See the per-domain walkthroughs in docs/ and the runnable sample use-cases in
examples/ (python examples/<domain>/demo.py).
Documentation
New here? Start with the Education & Onboarding Guide — a plain-English walkthrough of what CanonIQ is, why it's built this way, how to demo it, and how to extend it.
| Doc | What it covers |
|---|---|
| docs/education/ | Plain-English guide: approach, architecture, onboarding, demos, use cases |
| docs/quickstart.md | Install, first pipeline, CLI + SDK |
| docs/demos.md | STAR walkthroughs of all 5 domain demos: the problem each solves + real output |
| docs/onboarding.md | Config-driven auto-onboarding: readiness scoring, build-your-own, enterprise adoption |
| docs/concepts.md | Profiles, schemas, scoring, gating, drift |
| docs/architecture.md | Module layout and data flow |
| docs/connectors.md | How to add a connector |
| docs/sources.md | Source-config format, secrets, sampling |
| docs/domain_packs.md | How to add a new domain |
| docs/standards_mapping.md | Canonical fields ↔ industry standards |
| docs/roadmap.md | Release plan |
Per-domain use cases: higher-ed · retail · healthcare · finance · logistics
Privacy & security
- Local-first: no source data, schemas, or mappings leave your machine in the core package.

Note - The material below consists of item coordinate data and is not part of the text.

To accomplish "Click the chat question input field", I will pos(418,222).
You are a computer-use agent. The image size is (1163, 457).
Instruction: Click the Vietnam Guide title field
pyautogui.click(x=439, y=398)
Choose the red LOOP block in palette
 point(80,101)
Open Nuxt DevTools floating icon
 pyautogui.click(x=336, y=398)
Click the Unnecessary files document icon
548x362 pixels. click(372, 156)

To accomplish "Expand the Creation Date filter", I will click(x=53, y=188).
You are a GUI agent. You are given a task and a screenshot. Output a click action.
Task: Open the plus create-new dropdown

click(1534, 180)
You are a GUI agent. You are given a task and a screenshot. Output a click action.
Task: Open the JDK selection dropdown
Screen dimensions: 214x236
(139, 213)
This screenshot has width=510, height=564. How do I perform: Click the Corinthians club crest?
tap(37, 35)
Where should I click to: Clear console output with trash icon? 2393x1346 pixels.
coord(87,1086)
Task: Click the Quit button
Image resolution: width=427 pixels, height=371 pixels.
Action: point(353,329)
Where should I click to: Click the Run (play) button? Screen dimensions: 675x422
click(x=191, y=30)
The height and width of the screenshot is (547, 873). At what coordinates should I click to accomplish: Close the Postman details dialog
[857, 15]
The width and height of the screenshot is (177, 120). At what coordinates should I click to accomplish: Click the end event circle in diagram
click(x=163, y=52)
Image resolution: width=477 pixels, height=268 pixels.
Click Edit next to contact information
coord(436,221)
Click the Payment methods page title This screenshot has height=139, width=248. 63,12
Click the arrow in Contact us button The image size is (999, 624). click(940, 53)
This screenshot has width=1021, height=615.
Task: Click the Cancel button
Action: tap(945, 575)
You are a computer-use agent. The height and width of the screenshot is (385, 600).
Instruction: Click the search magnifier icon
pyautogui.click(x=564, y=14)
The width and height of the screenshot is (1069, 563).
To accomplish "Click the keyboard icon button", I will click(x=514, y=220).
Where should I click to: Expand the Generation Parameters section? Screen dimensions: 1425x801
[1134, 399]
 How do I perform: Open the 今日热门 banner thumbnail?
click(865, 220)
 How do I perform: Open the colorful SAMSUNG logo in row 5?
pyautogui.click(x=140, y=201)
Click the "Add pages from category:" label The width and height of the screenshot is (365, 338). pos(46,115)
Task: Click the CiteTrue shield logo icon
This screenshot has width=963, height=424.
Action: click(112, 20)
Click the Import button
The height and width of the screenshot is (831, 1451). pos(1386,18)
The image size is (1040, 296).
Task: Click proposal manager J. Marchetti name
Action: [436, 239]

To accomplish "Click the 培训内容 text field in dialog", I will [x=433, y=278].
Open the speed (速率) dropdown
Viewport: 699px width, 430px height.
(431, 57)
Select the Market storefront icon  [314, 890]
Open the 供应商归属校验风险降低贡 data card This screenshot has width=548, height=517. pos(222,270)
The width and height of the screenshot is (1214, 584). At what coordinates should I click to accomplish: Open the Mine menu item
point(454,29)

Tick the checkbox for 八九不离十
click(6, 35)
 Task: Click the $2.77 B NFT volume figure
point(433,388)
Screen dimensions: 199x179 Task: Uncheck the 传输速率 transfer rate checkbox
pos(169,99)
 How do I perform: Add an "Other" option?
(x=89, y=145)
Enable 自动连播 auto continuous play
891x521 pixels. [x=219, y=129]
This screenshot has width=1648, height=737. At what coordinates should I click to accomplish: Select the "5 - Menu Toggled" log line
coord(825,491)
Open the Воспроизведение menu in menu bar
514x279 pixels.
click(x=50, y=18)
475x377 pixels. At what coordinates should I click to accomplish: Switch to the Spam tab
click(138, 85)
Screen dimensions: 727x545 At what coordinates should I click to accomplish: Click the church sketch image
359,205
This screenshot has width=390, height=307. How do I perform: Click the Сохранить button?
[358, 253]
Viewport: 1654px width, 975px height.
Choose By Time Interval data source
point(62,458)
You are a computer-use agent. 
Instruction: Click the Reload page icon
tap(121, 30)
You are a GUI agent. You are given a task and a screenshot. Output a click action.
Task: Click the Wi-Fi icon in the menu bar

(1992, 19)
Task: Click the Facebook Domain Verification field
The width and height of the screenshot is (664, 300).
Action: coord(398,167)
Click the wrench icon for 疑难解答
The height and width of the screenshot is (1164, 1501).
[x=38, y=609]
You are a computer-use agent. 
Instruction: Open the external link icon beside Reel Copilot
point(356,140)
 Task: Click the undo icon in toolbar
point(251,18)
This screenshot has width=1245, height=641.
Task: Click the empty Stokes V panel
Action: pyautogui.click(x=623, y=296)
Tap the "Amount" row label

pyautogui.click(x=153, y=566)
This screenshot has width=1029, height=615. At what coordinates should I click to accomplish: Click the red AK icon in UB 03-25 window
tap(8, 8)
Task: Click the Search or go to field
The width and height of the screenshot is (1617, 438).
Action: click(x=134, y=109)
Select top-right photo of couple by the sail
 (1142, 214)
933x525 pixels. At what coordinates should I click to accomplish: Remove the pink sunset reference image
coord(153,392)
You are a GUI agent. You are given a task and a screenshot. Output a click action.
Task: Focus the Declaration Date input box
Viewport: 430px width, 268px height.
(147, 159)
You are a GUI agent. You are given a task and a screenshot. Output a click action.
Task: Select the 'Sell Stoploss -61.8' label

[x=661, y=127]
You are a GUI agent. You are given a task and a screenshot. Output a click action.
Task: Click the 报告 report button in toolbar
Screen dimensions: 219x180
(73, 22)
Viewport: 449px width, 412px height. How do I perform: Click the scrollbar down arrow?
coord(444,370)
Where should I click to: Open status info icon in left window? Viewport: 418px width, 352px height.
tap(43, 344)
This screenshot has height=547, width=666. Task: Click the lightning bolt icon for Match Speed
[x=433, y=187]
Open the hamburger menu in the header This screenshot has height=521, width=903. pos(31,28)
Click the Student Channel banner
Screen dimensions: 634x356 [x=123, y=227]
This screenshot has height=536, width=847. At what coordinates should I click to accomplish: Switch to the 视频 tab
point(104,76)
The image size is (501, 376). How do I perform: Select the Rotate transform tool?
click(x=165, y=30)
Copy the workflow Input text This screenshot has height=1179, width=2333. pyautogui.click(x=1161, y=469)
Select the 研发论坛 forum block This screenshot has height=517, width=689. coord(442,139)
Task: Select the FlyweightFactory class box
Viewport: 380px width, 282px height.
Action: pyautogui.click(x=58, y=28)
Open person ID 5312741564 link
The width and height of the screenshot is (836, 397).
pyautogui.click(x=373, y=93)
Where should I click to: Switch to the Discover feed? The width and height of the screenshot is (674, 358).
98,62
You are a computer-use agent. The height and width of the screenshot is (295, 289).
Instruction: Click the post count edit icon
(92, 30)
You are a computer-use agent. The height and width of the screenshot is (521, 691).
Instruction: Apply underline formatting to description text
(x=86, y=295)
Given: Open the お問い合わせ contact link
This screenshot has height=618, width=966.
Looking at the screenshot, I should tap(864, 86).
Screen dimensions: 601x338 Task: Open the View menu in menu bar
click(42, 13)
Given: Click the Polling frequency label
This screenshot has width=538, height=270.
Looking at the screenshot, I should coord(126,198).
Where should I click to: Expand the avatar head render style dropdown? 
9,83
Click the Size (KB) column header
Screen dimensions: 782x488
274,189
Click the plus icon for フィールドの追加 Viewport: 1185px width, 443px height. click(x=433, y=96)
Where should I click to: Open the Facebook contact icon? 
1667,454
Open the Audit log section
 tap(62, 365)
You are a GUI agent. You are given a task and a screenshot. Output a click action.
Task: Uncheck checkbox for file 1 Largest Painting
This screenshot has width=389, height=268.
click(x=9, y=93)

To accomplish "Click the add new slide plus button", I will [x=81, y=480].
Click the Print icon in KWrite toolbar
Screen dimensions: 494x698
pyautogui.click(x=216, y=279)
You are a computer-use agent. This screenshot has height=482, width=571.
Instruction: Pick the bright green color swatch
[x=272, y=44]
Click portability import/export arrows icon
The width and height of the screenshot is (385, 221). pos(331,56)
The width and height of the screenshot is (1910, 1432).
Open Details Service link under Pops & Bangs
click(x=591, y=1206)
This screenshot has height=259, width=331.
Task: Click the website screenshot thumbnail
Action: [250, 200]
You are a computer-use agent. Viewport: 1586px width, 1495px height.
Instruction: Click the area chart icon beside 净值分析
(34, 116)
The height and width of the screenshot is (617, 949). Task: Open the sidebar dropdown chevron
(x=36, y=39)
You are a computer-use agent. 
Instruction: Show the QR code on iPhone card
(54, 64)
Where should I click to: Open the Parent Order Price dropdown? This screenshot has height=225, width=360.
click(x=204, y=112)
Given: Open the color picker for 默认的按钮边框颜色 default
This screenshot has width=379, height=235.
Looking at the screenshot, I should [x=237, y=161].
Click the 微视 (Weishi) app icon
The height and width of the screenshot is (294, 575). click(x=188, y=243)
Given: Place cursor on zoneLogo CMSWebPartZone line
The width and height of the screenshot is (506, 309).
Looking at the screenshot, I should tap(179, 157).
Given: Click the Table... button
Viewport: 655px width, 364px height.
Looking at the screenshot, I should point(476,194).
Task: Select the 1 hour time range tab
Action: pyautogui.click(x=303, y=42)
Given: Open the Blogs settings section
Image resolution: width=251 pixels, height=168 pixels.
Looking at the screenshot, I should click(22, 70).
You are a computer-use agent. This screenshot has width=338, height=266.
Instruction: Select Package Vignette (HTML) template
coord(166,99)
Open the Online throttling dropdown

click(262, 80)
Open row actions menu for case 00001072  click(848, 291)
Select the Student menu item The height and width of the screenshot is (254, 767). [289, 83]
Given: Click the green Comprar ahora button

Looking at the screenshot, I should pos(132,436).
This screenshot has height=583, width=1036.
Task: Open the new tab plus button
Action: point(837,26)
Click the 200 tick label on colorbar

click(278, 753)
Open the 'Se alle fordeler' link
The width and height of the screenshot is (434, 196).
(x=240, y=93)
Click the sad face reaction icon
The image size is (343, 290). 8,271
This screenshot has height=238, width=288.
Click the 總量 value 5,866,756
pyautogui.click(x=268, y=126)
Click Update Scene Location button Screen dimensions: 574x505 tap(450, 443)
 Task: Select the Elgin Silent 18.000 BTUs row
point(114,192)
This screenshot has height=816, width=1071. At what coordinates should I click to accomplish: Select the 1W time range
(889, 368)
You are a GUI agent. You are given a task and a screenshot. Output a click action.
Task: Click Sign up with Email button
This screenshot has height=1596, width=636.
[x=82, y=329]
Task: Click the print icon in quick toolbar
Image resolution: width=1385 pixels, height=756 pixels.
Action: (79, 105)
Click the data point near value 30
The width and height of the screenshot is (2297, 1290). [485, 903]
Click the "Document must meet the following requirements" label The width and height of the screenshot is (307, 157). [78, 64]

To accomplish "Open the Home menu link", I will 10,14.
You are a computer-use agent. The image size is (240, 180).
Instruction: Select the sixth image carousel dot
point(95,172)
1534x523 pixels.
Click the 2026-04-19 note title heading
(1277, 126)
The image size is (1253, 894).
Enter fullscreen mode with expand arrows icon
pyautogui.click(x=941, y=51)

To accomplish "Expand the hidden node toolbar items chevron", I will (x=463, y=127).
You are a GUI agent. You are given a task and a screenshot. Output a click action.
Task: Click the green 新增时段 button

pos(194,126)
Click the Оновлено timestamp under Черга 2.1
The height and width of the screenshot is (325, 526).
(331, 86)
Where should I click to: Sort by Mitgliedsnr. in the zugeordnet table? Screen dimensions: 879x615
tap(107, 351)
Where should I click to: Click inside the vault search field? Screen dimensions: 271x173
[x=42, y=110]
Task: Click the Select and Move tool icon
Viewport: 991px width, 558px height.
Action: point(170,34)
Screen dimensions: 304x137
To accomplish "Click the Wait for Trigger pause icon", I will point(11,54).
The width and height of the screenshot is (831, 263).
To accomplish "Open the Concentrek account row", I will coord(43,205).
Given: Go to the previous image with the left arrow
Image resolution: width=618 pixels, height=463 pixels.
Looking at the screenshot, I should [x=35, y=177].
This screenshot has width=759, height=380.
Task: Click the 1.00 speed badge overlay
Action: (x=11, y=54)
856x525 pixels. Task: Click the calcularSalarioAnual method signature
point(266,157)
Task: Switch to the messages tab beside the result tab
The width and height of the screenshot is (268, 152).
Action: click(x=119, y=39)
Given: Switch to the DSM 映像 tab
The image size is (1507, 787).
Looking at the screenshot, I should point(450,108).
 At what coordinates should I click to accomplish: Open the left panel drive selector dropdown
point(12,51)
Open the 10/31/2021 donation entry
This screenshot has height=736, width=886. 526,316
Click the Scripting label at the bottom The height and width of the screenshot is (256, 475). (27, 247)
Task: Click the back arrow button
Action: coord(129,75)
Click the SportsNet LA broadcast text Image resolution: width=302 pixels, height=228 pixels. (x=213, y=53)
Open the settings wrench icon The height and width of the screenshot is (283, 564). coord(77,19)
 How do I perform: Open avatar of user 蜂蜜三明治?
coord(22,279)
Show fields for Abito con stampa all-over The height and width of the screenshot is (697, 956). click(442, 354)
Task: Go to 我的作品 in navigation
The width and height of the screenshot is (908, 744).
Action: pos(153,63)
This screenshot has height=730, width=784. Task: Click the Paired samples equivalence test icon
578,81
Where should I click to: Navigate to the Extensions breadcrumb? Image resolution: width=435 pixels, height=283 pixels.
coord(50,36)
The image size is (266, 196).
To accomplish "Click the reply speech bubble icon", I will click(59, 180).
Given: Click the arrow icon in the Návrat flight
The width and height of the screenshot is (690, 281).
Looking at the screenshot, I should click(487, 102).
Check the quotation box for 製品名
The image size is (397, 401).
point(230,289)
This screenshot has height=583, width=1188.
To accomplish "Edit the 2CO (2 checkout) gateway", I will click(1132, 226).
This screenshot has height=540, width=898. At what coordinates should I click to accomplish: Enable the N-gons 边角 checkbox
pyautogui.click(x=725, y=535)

- No telemetry in the MVP. No external API calls from the core.
- High-PII/PHI sample values are masked by default before they leave the profiler.
- All bundled example data is synthetic. No secrets live in the repo — source configs reference
${ENV}variables only.
Report vulnerabilities per SECURITY.md.
Development
pip install -e ".[dev]"
pytest --cov=canoniq --cov-report=term-missing # ≥80% coverage, zero network calls
ruff check canoniq
mypy canoniq
See CONTRIBUTING.md and CODE_OF_CONDUCT.md.
License
Apache-2.0 © The CanonIQ contributors.